Although the greater efficacy of a hypocaloric HP-diet supplemented with β-cryptoxanthin in improvement of NAFLD as compared to a standard hypocaloric diet in our study could be partly attributed to the higher weight reduction observed in the HP-diet & β-cryptoxanthin group, it is logical to assume that there might be other mechanisms involved. This assumption is in fact supported by the results of a quasi-experimental study by Bezerra-Duarte et al., in which a hypocaloric HP-diet significantly reduced serum levels of liver enzymes in NAFLD patients in the absence of any significant weight reduction [20]. It is noteworthy that a host of potential mechanistic pathways have been proposed to explain the therapeutic properties of HP-diets in NAFLD, among most important of which are induction of lipolysis and lipid utilization as well as suppression of lipogenesis, cell stress, and inflammation in the liver [13, 14]. In addition, a few mechanisms have recently been identified by which β-cryptoxanthin supplementation might exert some beneficial effects in NAFLD [12]. In fact, mechanistic animal studies suggest that β-cryptoxanthin could suppress insulin resistance, oxidative stress, inflammation, and macrophages/Kupffer cells activation, all of which play central roles in the development and/or progression of NAFLD [12, 24, 25]. At last, it is also possible that combination of a hypocaloric HP-diet and β-cryptoxanthin supplementation in the HP-diet & β-cryptoxanthin group of this study have acted synergistically through all or a few of the aforementioned mechanisms to cause more significant improvements in NAFLD.
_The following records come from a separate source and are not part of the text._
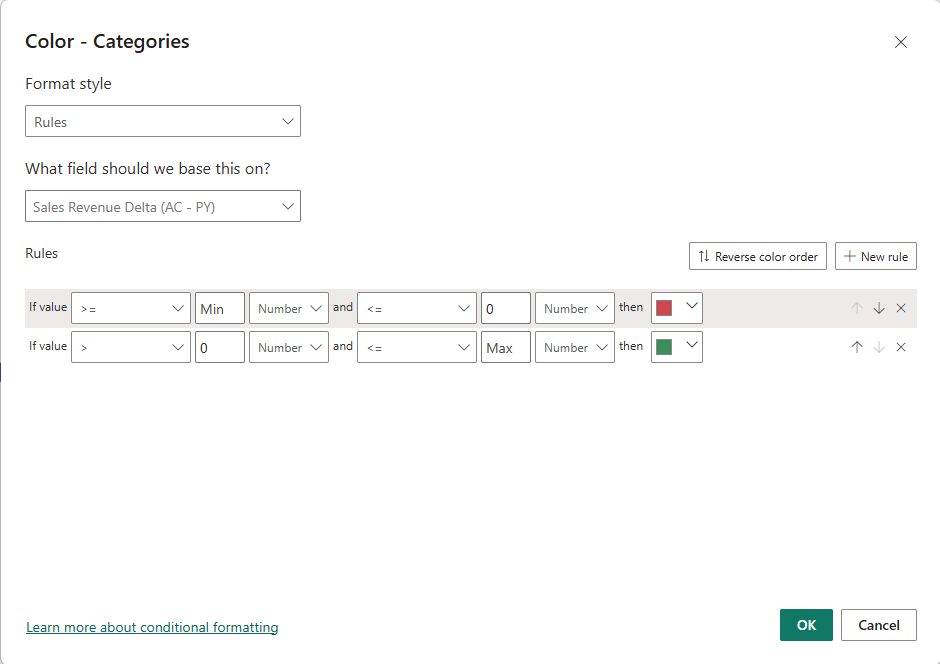Pick the green color for second rule
Screen dimensions: 940x664
[676, 347]
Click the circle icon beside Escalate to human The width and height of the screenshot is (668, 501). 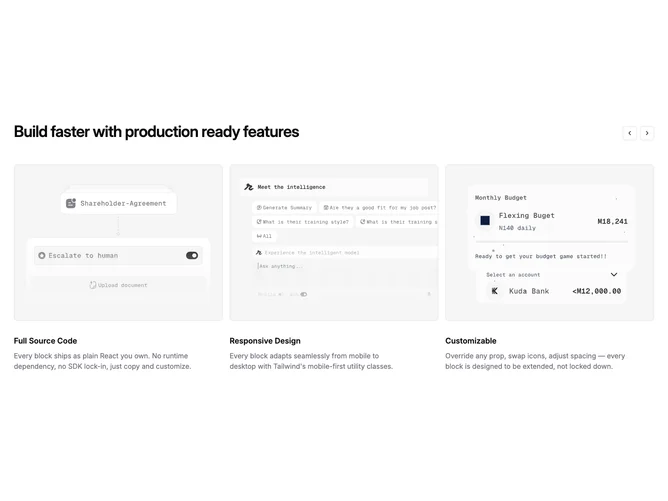[x=42, y=256]
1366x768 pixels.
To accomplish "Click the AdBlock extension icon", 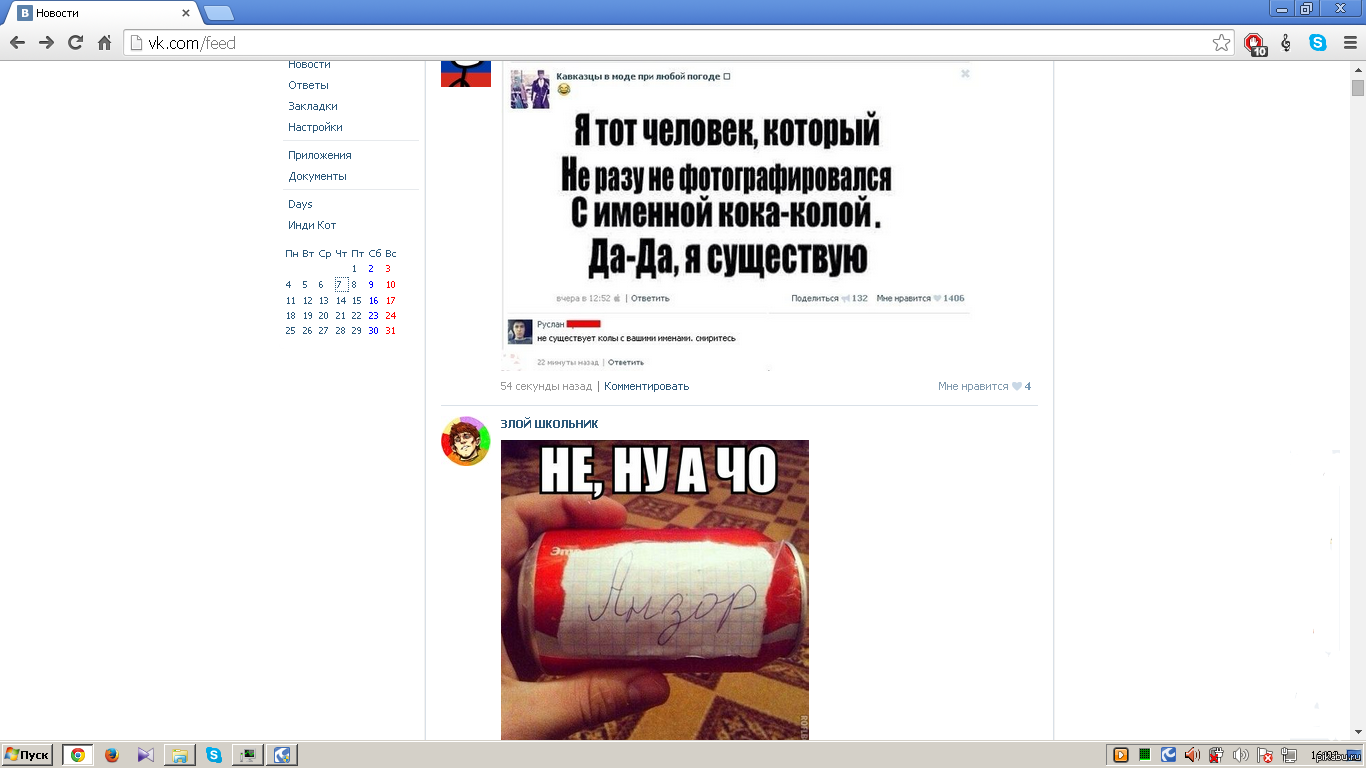I will pos(1254,43).
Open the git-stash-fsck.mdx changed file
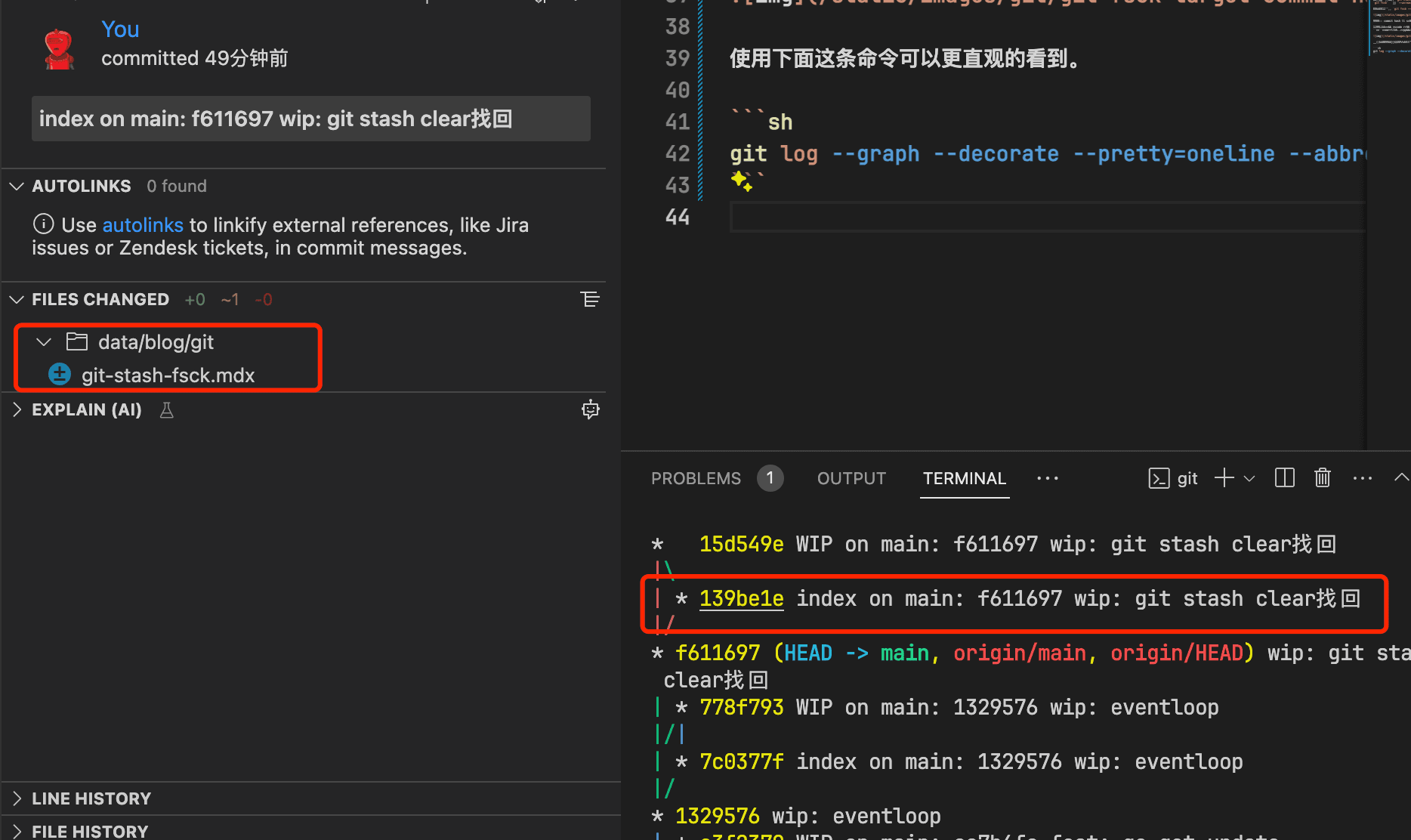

Some points need to be considered when interpreting the findings of the present study. First, although recent evidence support the diagnostic accuracy and reliability of US for the detection of moderate-to-severe hepatic steatosis as compared to histology, the gold standard method for NAFLD diagnosis and grading is still liver biopsy [2, 3, 36]. Second, despite the fact that 80.4% of all patients guessed wrong about their allocated intervention, it must be noted that due to the nature of prescribed diets it was not possible to achieve complete blinding (e.g., patients in the HP-diet & β-cryptoxanthin and HP-diet groups could have detected that they were consuming more amounts of protein than they normally did). Third, even though our ANCOVA models were adjusted for several potential confounders, the probability of residual confounding bias because of unknown or unmeasured confounding variables (e.g., genetic determinants of NAFLD including the palatin-like phospholipase domain-containing 3 or the transmembrane 6 superfamily member 2 gene polymorphism) cannot be entirely ruled out [3].